Cannabinoids impair working memory through astroglial CB1 receptor modulation of hippocampal LTD (Han, 2012):
The hippocampus is an area of the brain that contains a high concentration of cannabinoid receptors and is involved in the formation of memories. Long-term depression (LTD) is a form of synaptic plasticity (cell signaling between neurons) that involves persistent weak synaptic stimulation that ultimately leads to decreased efficacy at a synaptic connection by decreasing a cell’s likelihood of firing. Conversely, Long-term Potentiation (LTP) is a form of synaptic plasticity that increases the likelihood of a cell to fire.
Both LTP and LTD are processes that contribute to memory formation and LTD specifically is altered by the activation of Cannabinoid Type 1 Receptors (CB1Rs) in the hippocampus. In this study researchers studied the connections between CA1 and CA3 regions of the hippocampus to determine what cell type was causing this difference.

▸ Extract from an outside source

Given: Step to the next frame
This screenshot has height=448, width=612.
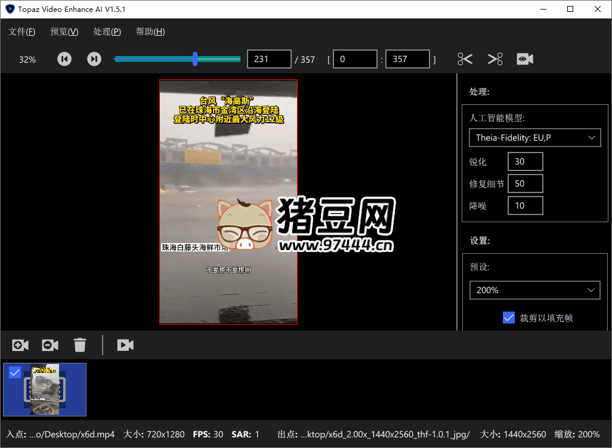Looking at the screenshot, I should [x=94, y=59].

To study these connections, researchers selectively blockaded CB1R’s in specific subtypes of neurons. In this case they blocked CB1R’s on glutaminergic neurons, GABAergic neurons, and non-neuronal cells called astrocytes. By selectively blocking each type in mice and subsequently observing their performance in a memory test researchers were able to determine the subtype of brain cell that caused this deficit in memory.
In summary: “We conclude that the impairment of working memory by marijuana and cannabinoids is due to the activation of astroglial CB1R and is associated with astroglia-dependent hippocampal LTD in vivo.”